To perform ecological regression, we just need to add the variable of interest, which in our case is the deprivation, in the formula and re-run the inla() command. The mathematical formula writes:

\[\text{log}Y_i = \beta_0 + \beta_1\text{deprivation} + \frac{1}{\sqrt{\tau}}(\sqrt{1-\phi}v_i + \sqrt{\phi}u_i^*)\]

  • Define the formula.
formula_bym_cov <- cases ~ 1 + offset(logExpected) + pctDeprived +
               f(ID, model="bym2", graph="W.adj", scale.model = TRUE, constr = TRUE, 
               # priors
               hyper = list(theta1 = list("PCprior", c(1, 0.01)), 
                            theta2 = list("PCprior", c(0.5, 0.5)))
               )
  • Fit INLA.
lung_mod_bym_cov <- inla(formula_bym_cov, data = lung, family="poisson",  
                     # priors for the fixed effects 
                     control.fixed = list(mean=list(pctDeprived = 0), 
                                              prec = list(pctDeprived =.0001)),
                     control.compute = list(dic = TRUE, waic = TRUE), verbose = F)
  • Extract the results for deprivation.
kableExtra::kable(
round(exp(lung_mod_bym_cov$summary.fixed["pctDeprived",
                                         c("0.5quant", "0.025quant", "0.975quant")]),
      digits = 3))  %>% 
  kable_styling(bootstrap_options = "striped", full_width = F, position = "center")
0.5quant 0.025quant 0.975quant
pctDeprived 1.009 1.008 1.011

Thus for every unit increase in the deprivation index, the lung cancer mortality increases by 0.9% (95%CI: 0.8-1.1%).

  • Plot the random effect before and after including deprivation.
lung$ranef_unadj <- lung_mod_bym$summary.random$ID$`0.5quant`[1:150]
lung$ranef_adj <- lung_mod_bym_cov$summary.random$ID$`0.5quant`[1:150]

ggplot() + geom_sf(data = lung, aes(fill = ranef_unadj), col = NA) + 
  scale_fill_viridis_c() + theme_bw() -> p1

ggplot() + geom_sf(data = lung, aes(fill = ranef_adj), col = NA) + 
  scale_fill_viridis_c() + theme_bw() -> p2

p1|p2

we observe a shrinkage to 0, since some observed spatial variation is now explained by deprivation, however there seem to be still spatial confounding, mainly driven by the spatially structured component (possibly because we miss two major lung cancer risk factors, ie smoking and radon).
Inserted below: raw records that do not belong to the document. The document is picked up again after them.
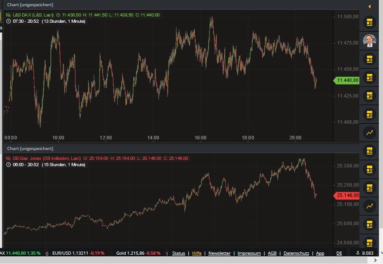This screenshot has width=383, height=264.
Task: Open the Newsletter link
Action: tap(219, 253)
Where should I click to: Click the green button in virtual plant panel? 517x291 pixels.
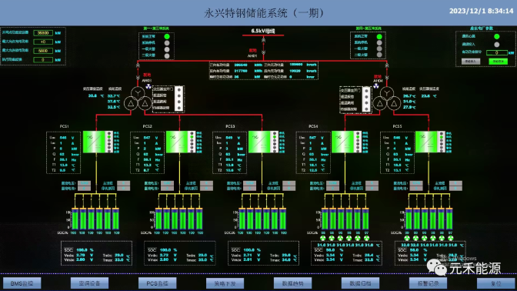(498, 62)
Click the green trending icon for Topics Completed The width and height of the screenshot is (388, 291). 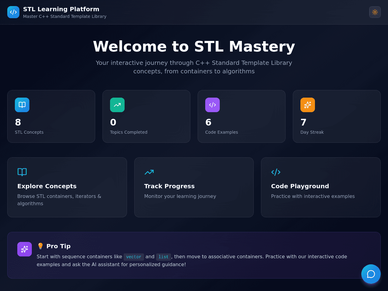pyautogui.click(x=117, y=105)
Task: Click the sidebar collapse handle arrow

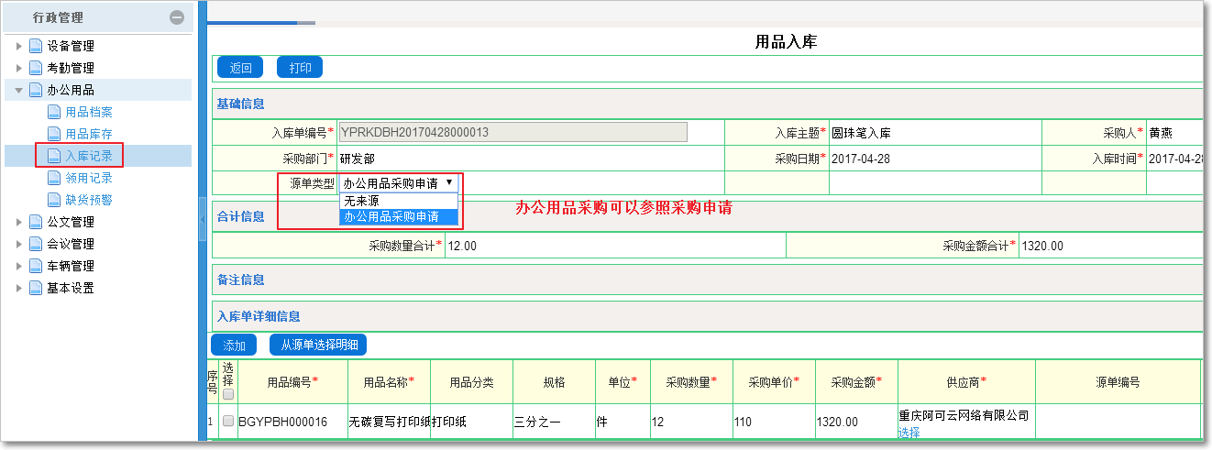Action: click(203, 220)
We can also quantify the percentage of the observed spatial variation explained by deprivation.

sd_before <- 1/lung_mod_bym$summary.hyperpar$`0.5quant`[1]
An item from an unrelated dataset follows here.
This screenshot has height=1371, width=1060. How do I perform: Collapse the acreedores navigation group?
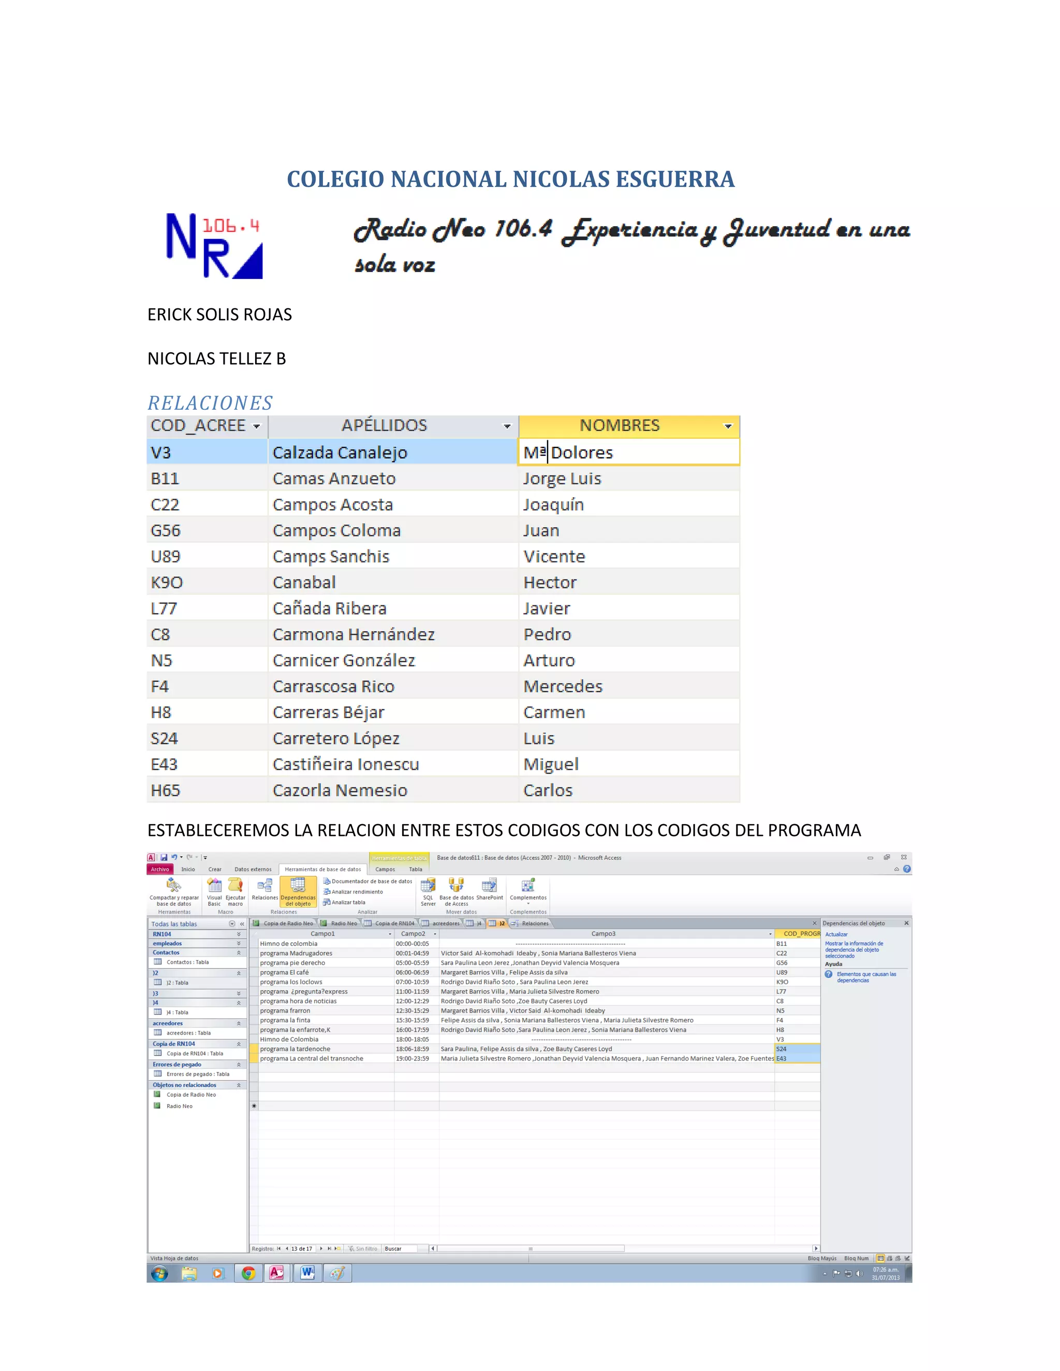[239, 1023]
# sd after adjusting for deprivation
sd_after <- 1/lung_mod_bym_cov$summary.hyperpar$`0.5quant`[1]
(sd_before -  sd_after)/sd_before
## [1] 0.6233753

We found that approximately 62% of the observed spatial variation can be explained by deprivation.

References

Besag, Julian, Jeremy York, and Annie Mollié. 1991. “Bayesian Image Restoration, with Two Applications in Spatial Statistics.” Annals of the Institute of Statistical Mathematics 43 (1): 1–20.

Freni-Sterrantino, Anna, Massimo Ventrucci, and Håvard Rue. 2018. “A Note on Intrinsic Conditional Autoregressive Models for Disconnected Graphs.” Spatial and Spatio-Temporal Epidemiology 26: 25–34.

Riebler, Andrea, Sigrunn H Sørbye, Daniel Simpson, and Håvard Rue. 2016. “An Intuitive Bayesian Spatial Model for Disease Mapping That Accounts for Scaling.” Statistical Methods in Medical Research 25 (4): 1145–65.

Rue, Håvard, Sara Martino, and Nicolas Chopin. 2009. “Approximate Bayesian Inference for Latent Gaussian Models by Using Integrated Nested Laplace Approximations.” Journal of the Royal Statistical Society: Series B (Statistical Methodology) 71 (2): 319–92.

Simpson, Daniel, Håvard Rue, Andrea Riebler, Thiago G Martins, Sigrunn H Sørbye, and others. 2017. “Penalising Model Component Complexity: A Principled, Practical Approach to Constructing Priors.” Statistical Science 32 (1): 1–28.